What the task asks:
Copies of all lines containing the string "Open" are needed from the data below.

Records for processing:
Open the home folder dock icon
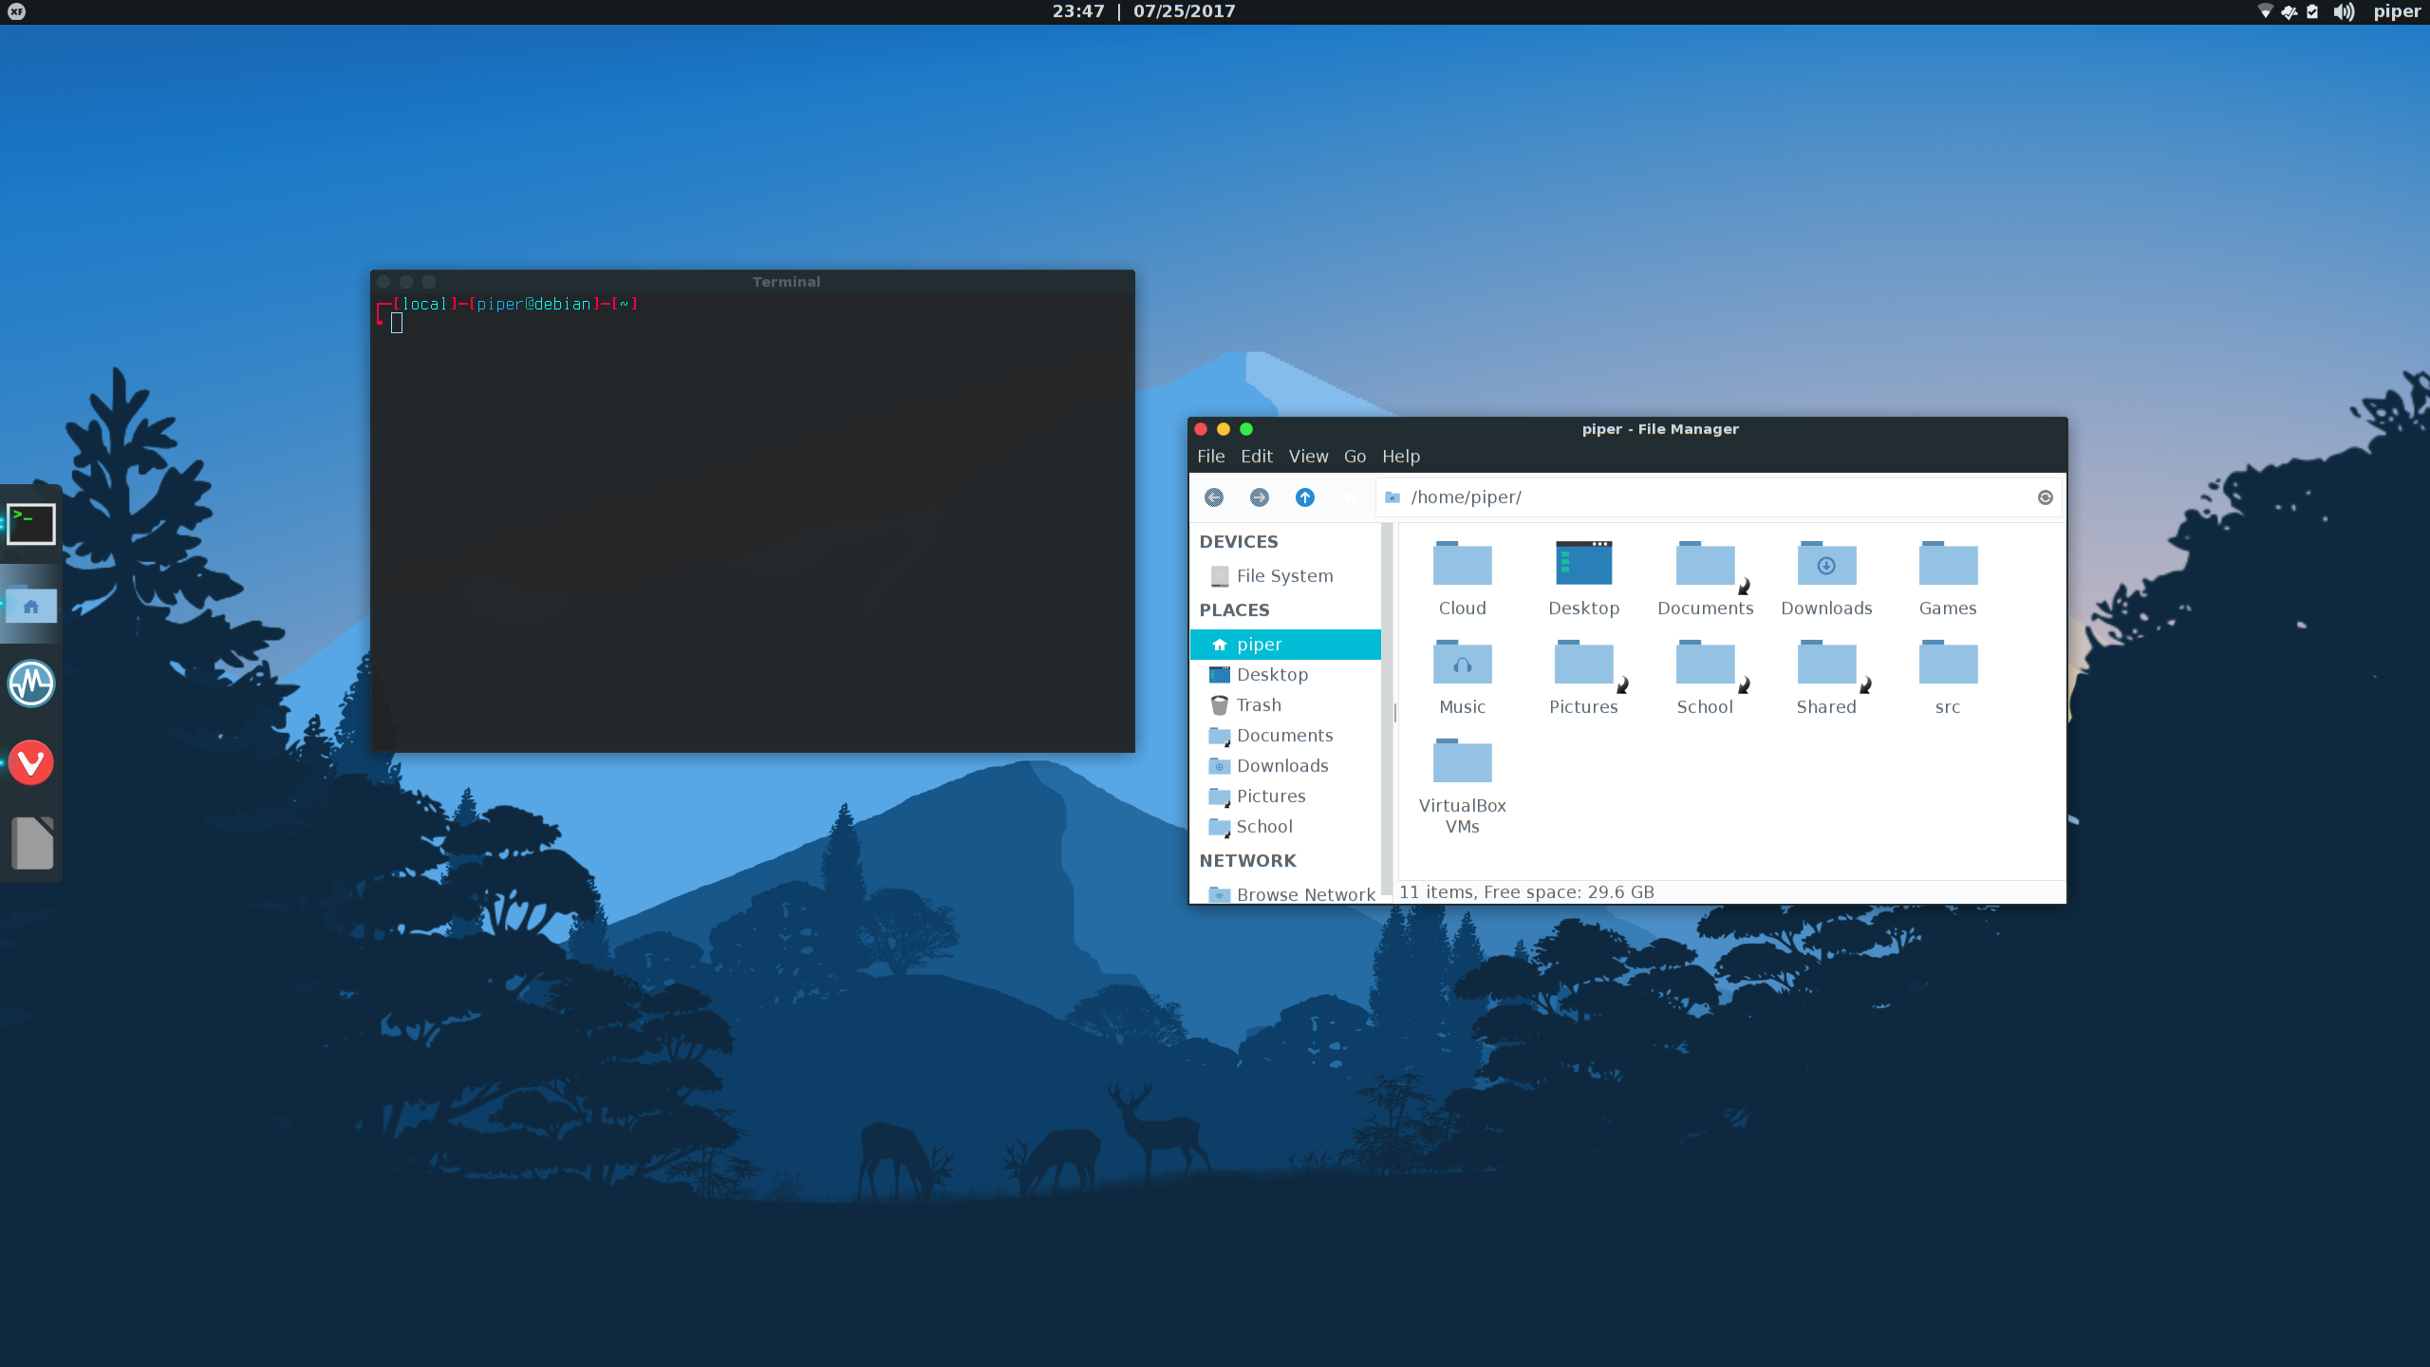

--

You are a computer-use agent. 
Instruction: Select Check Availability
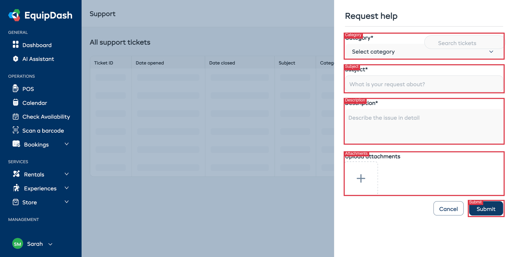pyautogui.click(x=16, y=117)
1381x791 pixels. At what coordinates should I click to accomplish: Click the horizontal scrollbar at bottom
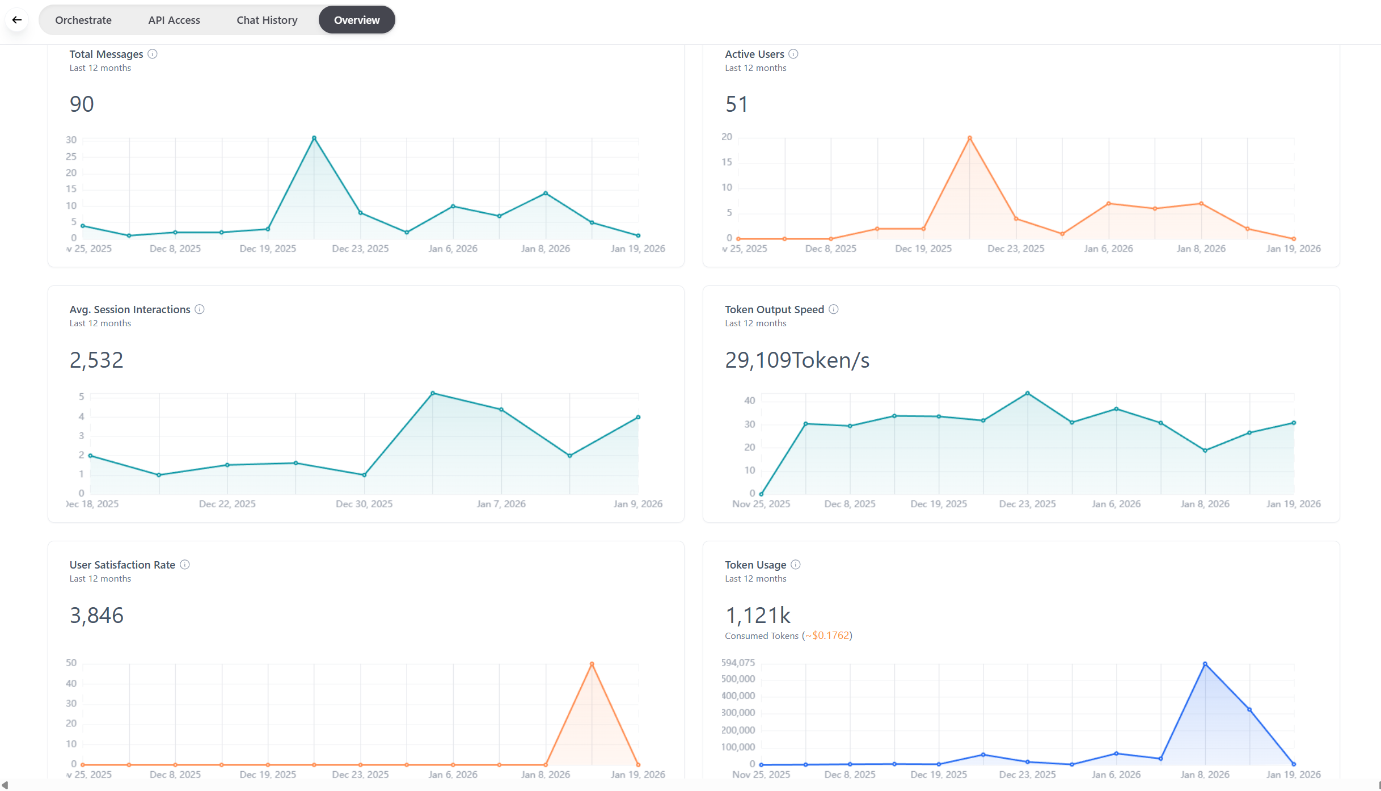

* * *

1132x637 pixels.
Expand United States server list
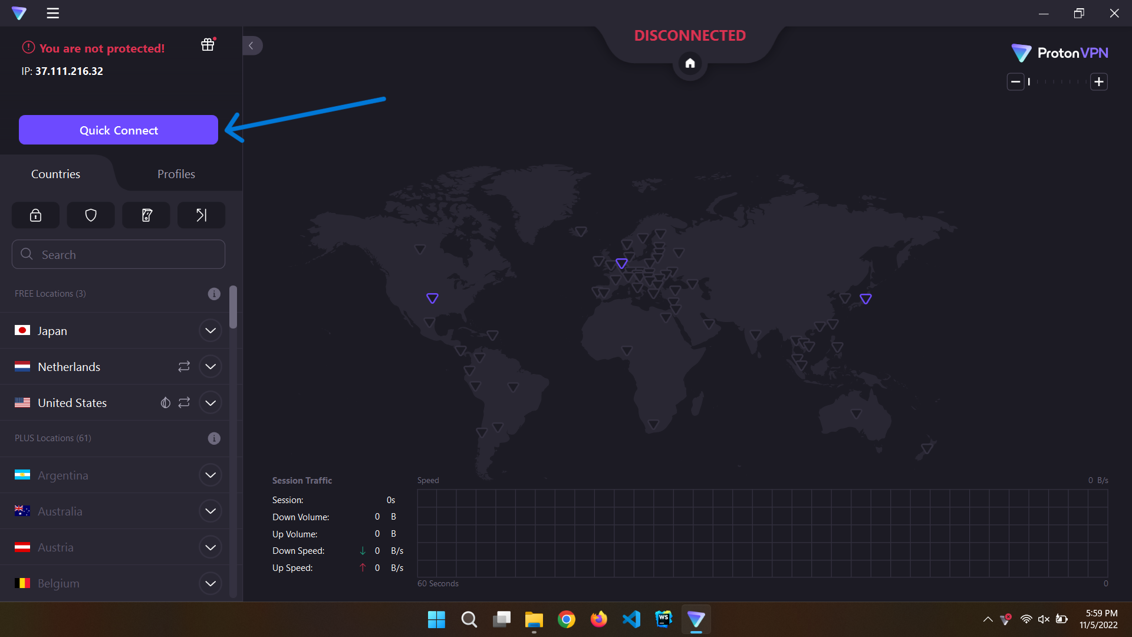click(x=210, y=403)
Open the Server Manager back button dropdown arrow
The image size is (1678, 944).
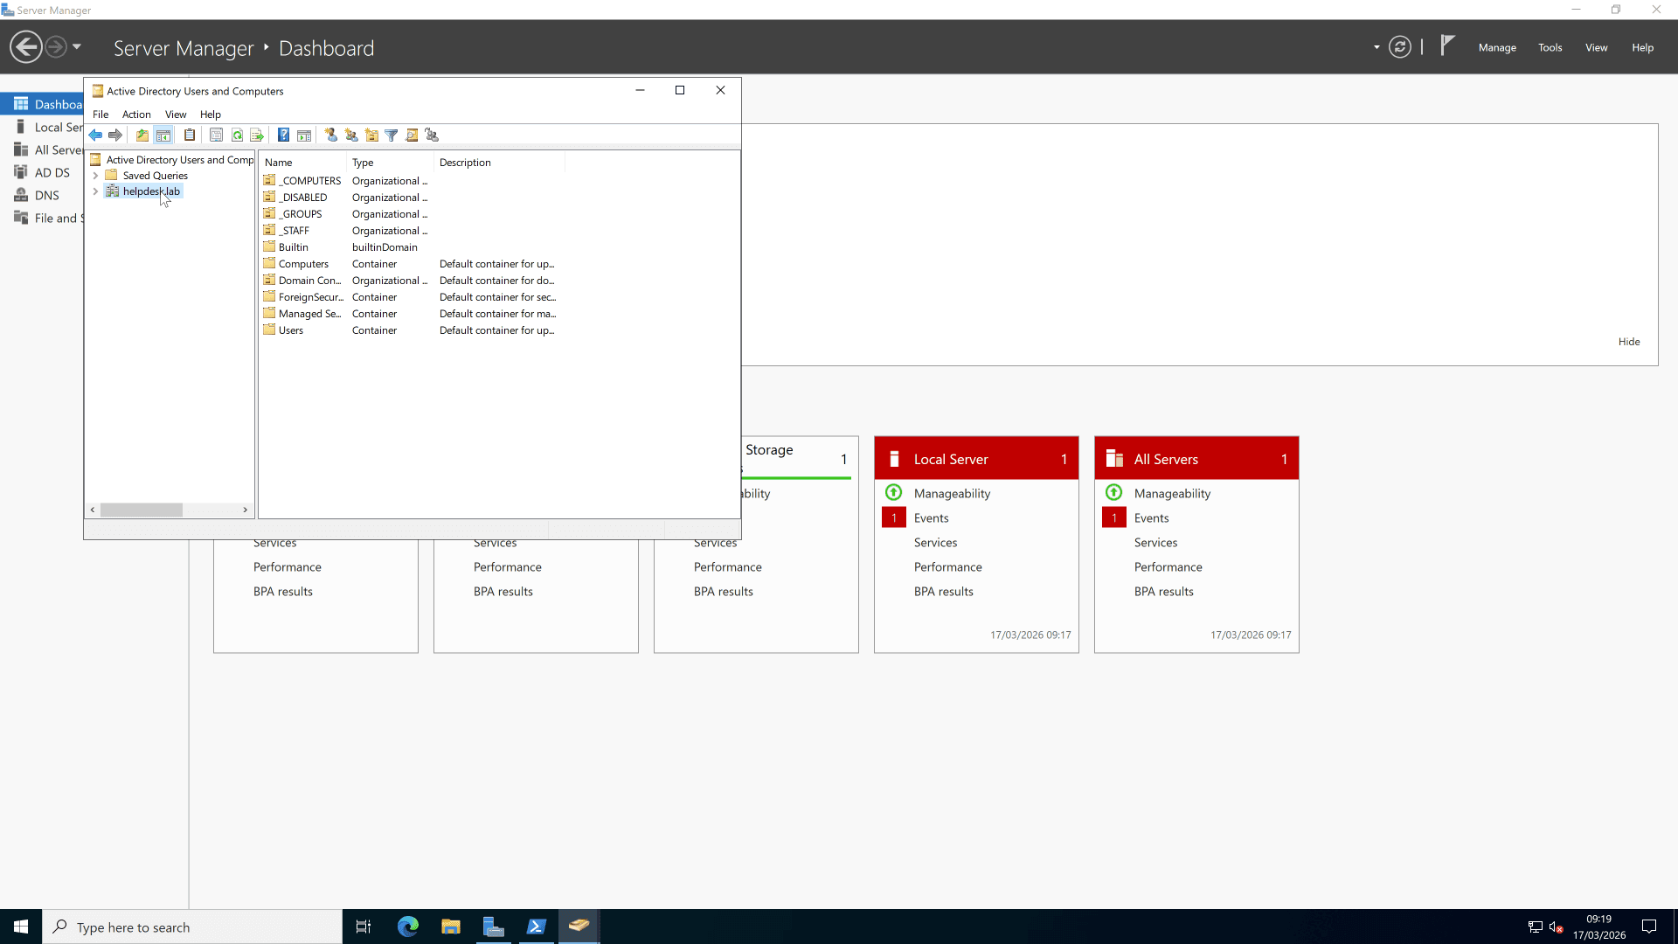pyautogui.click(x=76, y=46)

Finished exercise:
Open the home folder dock icon
Open the Server Manager back button dropdown arrow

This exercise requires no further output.